▸ **What to work on**
Your task is to transcribe exactly, and only, the lines running from the one with "1284x1215 pixels." to the end of the listing below, inclusive, with every picture left out.
=-=-=
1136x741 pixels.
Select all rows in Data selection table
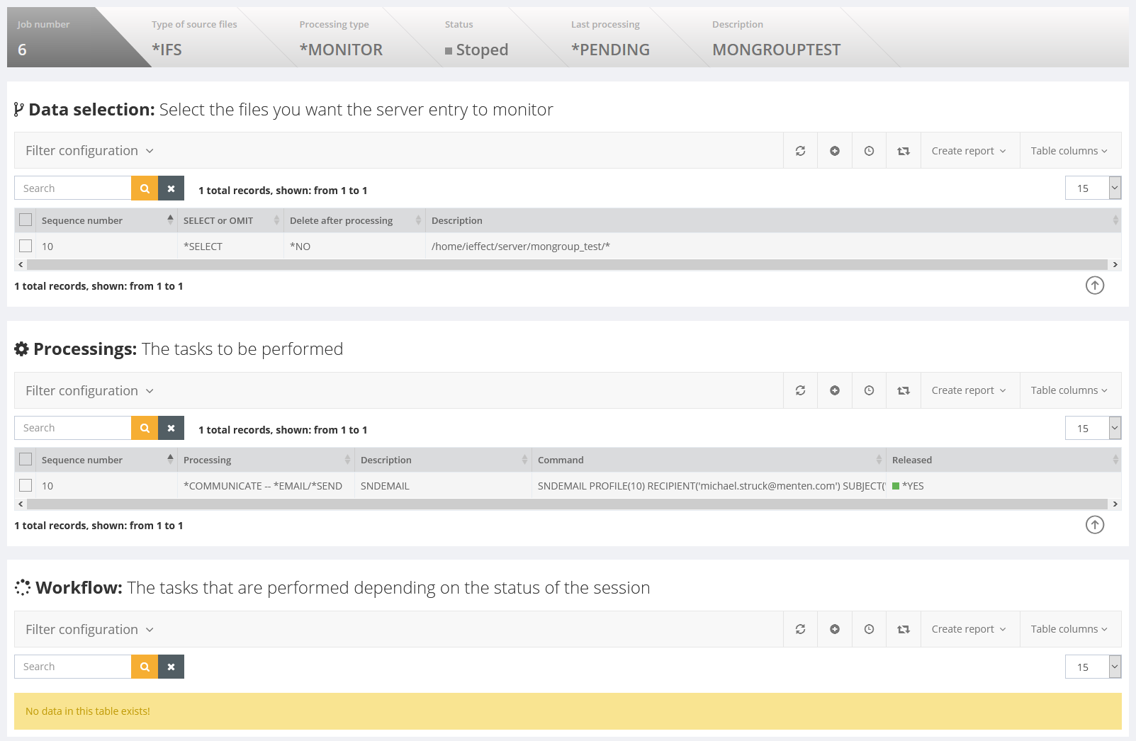pyautogui.click(x=26, y=220)
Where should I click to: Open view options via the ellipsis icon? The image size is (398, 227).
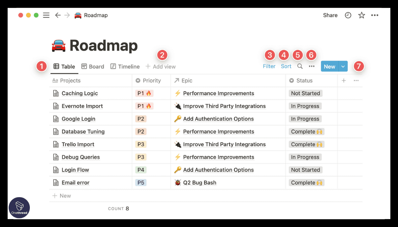(x=311, y=66)
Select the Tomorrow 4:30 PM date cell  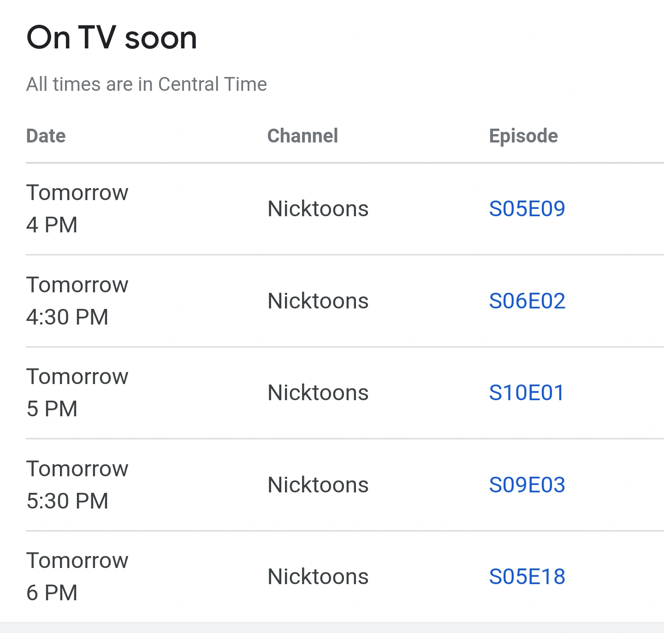coord(77,301)
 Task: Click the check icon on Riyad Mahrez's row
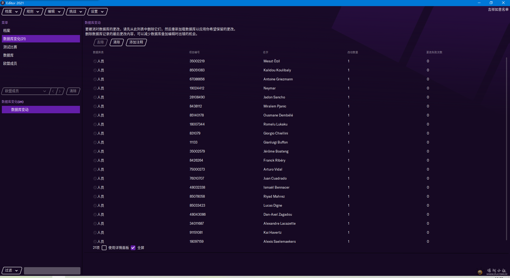(x=95, y=197)
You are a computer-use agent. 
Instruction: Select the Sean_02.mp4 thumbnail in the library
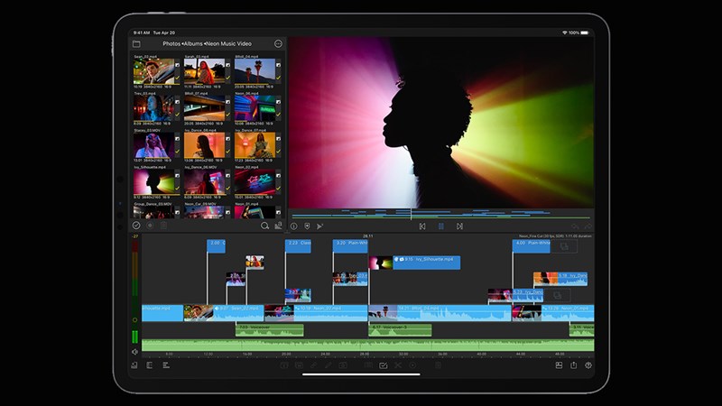[153, 70]
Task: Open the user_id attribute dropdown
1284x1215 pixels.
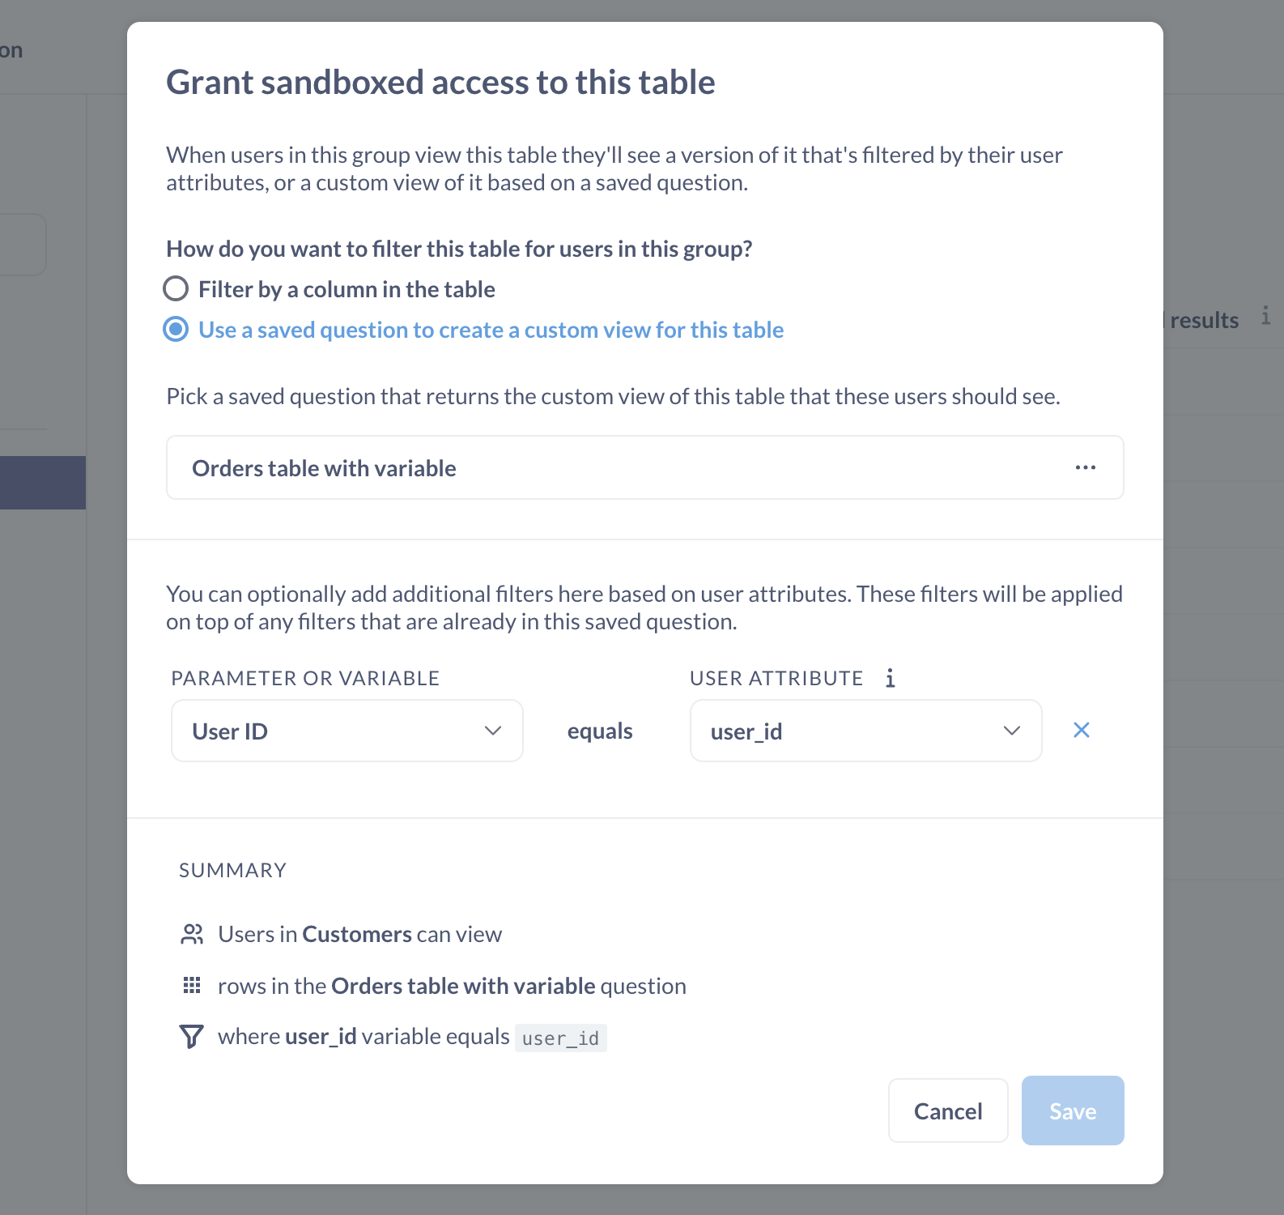Action: tap(865, 731)
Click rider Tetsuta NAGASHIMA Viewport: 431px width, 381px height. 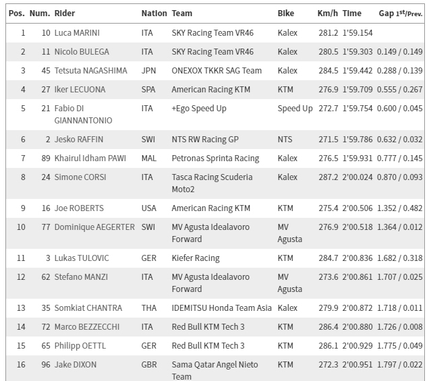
=-=-=
▸ **Result of the task**
1284x1215 pixels.
Action: tap(865, 731)
Click rider Tetsuta NAGASHIMA Viewport: 431px width, 381px height. 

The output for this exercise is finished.